Friday, August 14, 2015

Final Posting

There were two main objectives this summer:
1 - to design a pressure sensing circuit/housing
2 - to reduce the form, weight and profile of a power transfer mechanism for the PPAFO.

The circuit design and testing went very quickly early on in the project.  The most challenging part was designing the housing to work around the limitations (poor tolerances/shrinkage/expansion/rough surface finish) of a the Cura Lulzbot Mini 3D printer we were using.  After a few iterations adjusting the initial dimensions the two halves of the housing fit into each other and around the circuit board.

A second challenge was getting the push to connect fitting to seal around the barbed fitting of a component we were using.  Eventually, wrapping silicon tape around the barbed fitting ended up solving this problem.

The second objective took longer to complete.  First, gear size was optimized.  THe optimization was a challenge in itself.  Because of an inverser relationship between the expected weight and expected stress in the gear system, gear geometry themselves had to be designed to minimize stresses.  In the end we settled on 16 diametral pitch gears with a 35o pressure angle for their high tooth strength.

Material selection was another challenge detailed in the last post.  AR500 steel was the best solution given all the project requirements (cost, preformance, ease of manufacture) but not the best solution for performance alone.

Some parts were outsourced to the UIUC machine shop, others machined ourselves, and others produced via SLA additive manufacturing.  Below is the final system assembled (minus linear actuators & orthotic footbed)
Two nuts were on backorder from McMaster for several weeks and were never delivered.  This prevented attachment of the actuators. Once the nuts arrive, they need to be milled to .25" thickness and mounted to the gear mechanism with the actuators.  Once the acutators are attached, testing can commence.  Strength of the SLA gearbox can be evalueated, and, if need be, the gearbox can be milled from an aluminum block.

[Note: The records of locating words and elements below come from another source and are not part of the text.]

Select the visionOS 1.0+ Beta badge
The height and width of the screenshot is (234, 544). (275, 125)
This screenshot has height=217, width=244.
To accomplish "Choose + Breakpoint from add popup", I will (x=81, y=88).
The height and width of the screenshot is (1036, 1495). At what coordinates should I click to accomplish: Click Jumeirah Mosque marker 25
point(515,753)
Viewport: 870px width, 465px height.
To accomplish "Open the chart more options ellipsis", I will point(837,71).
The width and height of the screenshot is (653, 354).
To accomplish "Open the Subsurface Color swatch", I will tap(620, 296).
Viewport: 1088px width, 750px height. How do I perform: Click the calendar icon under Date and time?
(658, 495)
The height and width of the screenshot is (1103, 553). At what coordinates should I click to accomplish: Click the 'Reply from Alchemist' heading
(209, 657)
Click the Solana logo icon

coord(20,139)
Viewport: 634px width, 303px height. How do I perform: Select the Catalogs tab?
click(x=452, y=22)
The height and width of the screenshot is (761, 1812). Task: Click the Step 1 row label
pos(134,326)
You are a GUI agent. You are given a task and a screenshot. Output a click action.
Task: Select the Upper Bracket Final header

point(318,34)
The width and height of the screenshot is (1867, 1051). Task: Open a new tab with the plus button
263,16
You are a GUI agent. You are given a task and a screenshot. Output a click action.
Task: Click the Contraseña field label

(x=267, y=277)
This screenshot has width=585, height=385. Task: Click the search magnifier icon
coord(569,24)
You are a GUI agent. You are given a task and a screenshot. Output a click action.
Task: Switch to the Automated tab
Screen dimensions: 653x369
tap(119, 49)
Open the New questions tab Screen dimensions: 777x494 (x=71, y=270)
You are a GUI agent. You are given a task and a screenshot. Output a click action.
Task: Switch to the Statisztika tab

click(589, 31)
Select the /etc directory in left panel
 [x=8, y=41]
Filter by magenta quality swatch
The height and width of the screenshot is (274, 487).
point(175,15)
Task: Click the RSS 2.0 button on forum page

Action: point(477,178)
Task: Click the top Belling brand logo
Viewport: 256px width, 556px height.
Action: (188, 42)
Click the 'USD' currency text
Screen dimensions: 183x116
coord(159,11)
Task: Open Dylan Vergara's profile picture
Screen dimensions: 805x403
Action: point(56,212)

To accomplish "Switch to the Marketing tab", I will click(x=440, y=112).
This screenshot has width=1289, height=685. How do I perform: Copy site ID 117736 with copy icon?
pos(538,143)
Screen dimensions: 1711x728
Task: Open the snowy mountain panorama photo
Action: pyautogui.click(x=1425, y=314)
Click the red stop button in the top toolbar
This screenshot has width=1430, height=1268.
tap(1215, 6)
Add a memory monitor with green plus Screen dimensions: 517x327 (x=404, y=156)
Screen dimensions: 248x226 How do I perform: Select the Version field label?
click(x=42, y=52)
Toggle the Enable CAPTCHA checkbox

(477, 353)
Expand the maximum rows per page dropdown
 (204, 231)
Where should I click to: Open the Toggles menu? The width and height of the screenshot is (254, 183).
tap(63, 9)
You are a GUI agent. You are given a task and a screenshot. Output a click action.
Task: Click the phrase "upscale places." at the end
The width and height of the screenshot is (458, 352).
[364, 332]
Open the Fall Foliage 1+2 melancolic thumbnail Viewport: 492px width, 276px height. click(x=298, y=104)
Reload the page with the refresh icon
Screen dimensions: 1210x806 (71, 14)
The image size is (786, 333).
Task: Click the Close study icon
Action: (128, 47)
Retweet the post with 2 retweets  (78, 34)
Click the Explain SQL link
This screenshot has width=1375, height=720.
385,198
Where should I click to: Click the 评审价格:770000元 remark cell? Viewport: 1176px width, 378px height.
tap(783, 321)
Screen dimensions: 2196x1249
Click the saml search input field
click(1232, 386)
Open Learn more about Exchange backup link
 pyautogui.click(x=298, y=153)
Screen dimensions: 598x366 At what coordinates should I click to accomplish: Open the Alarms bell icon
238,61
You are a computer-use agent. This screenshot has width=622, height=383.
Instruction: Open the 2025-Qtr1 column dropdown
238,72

In the future, work with wire EDM tolerances and post machining surface treatment (polishing, electropolishing, etc.) might be necessary for gear system with better longevity -- the better the tolerances for gear meshing, the more even the load sharing between gear teeth, thus the longer the gear life.

Additional future work might involve designing a printed circuit board for use with surface mount components on the pressure sensing circuit to further reduce size and weight of the whole board and housing assembly.


I am so grateful to the lab for teaching me throughout the summer and allowing me to work on the orthosis.  After a summer learning about machine design and implementing a design myself, I am amazed at the tolerances to which so many components are mass produced on a daily basis.  It is baffling to think about the amount of work that goes into any engineered object -- not only on the individual components but on the effort it took over generations to accumulate the immense body of engineering knowledge which allows the components to be built in the first place.  This summer I was allowed to reiterate a design that has been in the works for several years.  I hope I have the chance to do it again.

Thanks to Ziming Wang and Elizabeth Hsiao-Wecksler for helping me through this project.